> EXERCISE PROMPT
Convert the lines of the material below, from the line containing "Image resolution: width=1044" through the end of the material, into a numbered list, leaving out any blank lines.

> RAW DATA
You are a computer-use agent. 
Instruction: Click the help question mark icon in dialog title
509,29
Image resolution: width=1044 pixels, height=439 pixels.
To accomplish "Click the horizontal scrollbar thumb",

> ANSWER BELOW
1. Image resolution: width=1044 pixels, height=439 pixels.
2. To accomplish "Click the horizontal scrollbar thumb",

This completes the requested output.